Kafka配置SASL/PLAIN ACL

原創 NO爷 2020-05-12 10:51

版本說明

操作系統版本:CentOS Linux release 7.4.1708 (Core)
Kafak版本:kafka_2.12-2.0.1.tgz
Zookeeper:Kafka內置(3.4.13)echo stat|nc localhost 2181

建議小夥伴們先採用與本文一致的Kafka版本先行測試配置,然後再根據自己的情況進行調整,本人因爲版本問題遇到的坑太多了,o(╥﹏╥)o!!!

Zookeeper配置

首先進如kafka根目錄
說明:本文使用的Zookeeper爲Kafka內置版本。

1、config/zookeeper.properties

修改config/zookeeper.properties,增加配置參數:

#增加SASL授權提供類
authProvider.1=org.apache.zookeeper.server.auth.SASLAuthenticationProvider
#增加客戶端授權scheme,可以使用類似ACL命令:setAcl /test sasl:admin:cdrwa。
requireClientAuthScheme=sasl
#授權登錄時限
jaasLoginRenew=3600000
#支持客戶端sasl操作
zookeeper.sasl.client=true

2、config/zookeeper-jaas.properties

新增文件config/zookeeper-jaas.properties,針對Kfaka、Zookeeper兩種中間件分別增加SASL。你可以只在Zookeeper上使用SASL、而不針對Kafka使用。但是如果你要在Kafka使用,那麼Zookeeper也必須開啓,因爲Kafka的數據就是存儲在Zookeeper上的。當然需求在現場環境下基本不存在的,我們肯定是希望所有的中間件都能得到很好的防護。

JAAS

Java認證和授權服務(Java Authentication Authorization Service,JAAS)提供了靈活和可伸縮的機制來保證客戶端或服務器端認證和授權的Java程序。Java早期的安全框架強調的是通過驗證代碼的來源和作者,保護用戶避免受到下載下來的代碼的攻擊。JAAS強調的是通過驗證誰在運行代碼以及他/她的權限來保護系統免受用戶的攻擊。
那麼此處就可以把SASL理解爲接口、JAAS理解爲實現。

PLAIN

PLAINTEXT,即加密方式純文本,即便是配置了用戶名密碼,但是這些密碼都是明文配置的,在現網環境下,此種方方式也不是足夠安全的。但是在Zookeeper 使用了ACL進行權限配置以後Kafka連接不上了,這個搞了好幾天踩了各種坑。

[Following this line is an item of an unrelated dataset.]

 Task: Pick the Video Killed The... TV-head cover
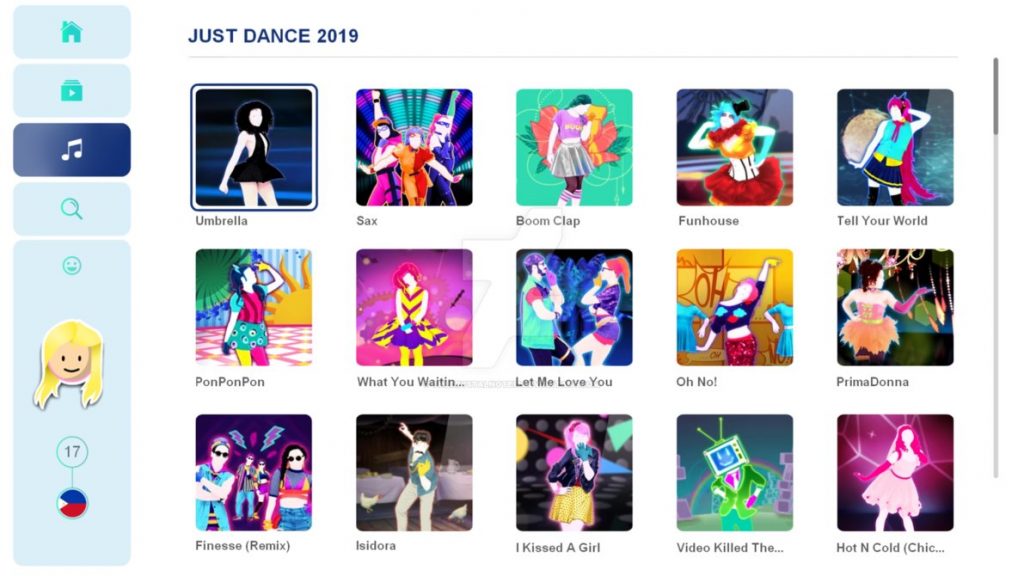point(735,473)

Zookeeper ACL scheme默認提供4重分別是:world、auth、degest、host和ip,如果使用world、host和ip均能在Kafka不做任何配置修改的情況下進行操作使用,但是使用auth和degest確不行,目前我也沒找到在Zookeeper ACL使用auth和degest這兩種scheme情況下配合Kfaka使用,這時我們採用新的sasl配置方式。

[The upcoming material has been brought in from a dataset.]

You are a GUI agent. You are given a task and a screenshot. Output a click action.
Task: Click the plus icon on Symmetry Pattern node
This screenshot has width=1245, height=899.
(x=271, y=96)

所以,直接使用Zookeeper的默認配置是無法和Kafka配套使用的,請小夥伴們注意。

名詞解釋

SASL

簡單認證和安全層(Simple Authentication and Security Layer,SASL)是網絡協議中使用的認證層。SASL並不是一種協議,只是提供給應用和共享庫的開發者一種認證、數據完整性校驗和加密的機制的框架。儘管說不是一種協議,但是當做協議或者規範可能更好的理解。
Kafka配置SASL,實際上

3、bin/zookeeper-server-start.sh

修改bin/zookeeper-server-start.sh,在文件最後一行之前增加配置文件。
該參數是將配置文件增加到系統變量中,JAAS在認證時會讀取該配置文件獲取認證授權。

export KAFKA_OPTS="-Djava.security.auth.login.config=/slview/ipran-kafka/config/zookeeper-jaas.conf"

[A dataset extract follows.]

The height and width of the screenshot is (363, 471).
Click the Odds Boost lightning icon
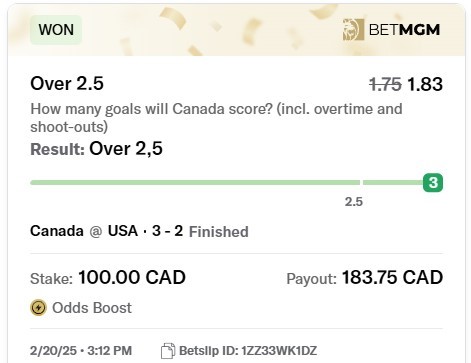point(38,307)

exec $base_dir/kafka-run-class.sh $EXTRA_ARGS org.apache.zookeeper.server.quorum.QuorumPeerMain "$@"

4、重啓Zookeeper

bin/zookeeper-server-start.sh config/zookeeper.properties

Kafka配置

首先進如kafka根目錄

1、config/server.properties

listeners=SASL_PLAINTEXT://:9092
security.inter.broker.protocol=SASL_PLAINTEXT
sasl.enabled.mechanisms=PLAIN
sasl.mechanism.inter.broker.protocol=PLAIN
zookeeper.set.acl=true
authorizer.class.name=kafka.security.auth.SimpleAclAuthorizer
allow.everyone.if.no.acl.found=true

2、config/kafka-server-jaas.conf

新增文件config/kafka-server-jaas.conf,使用時請將註釋去掉,該註釋是撰寫本文時讓小夥伴們更好的理解,沒有針對加註釋做過校驗。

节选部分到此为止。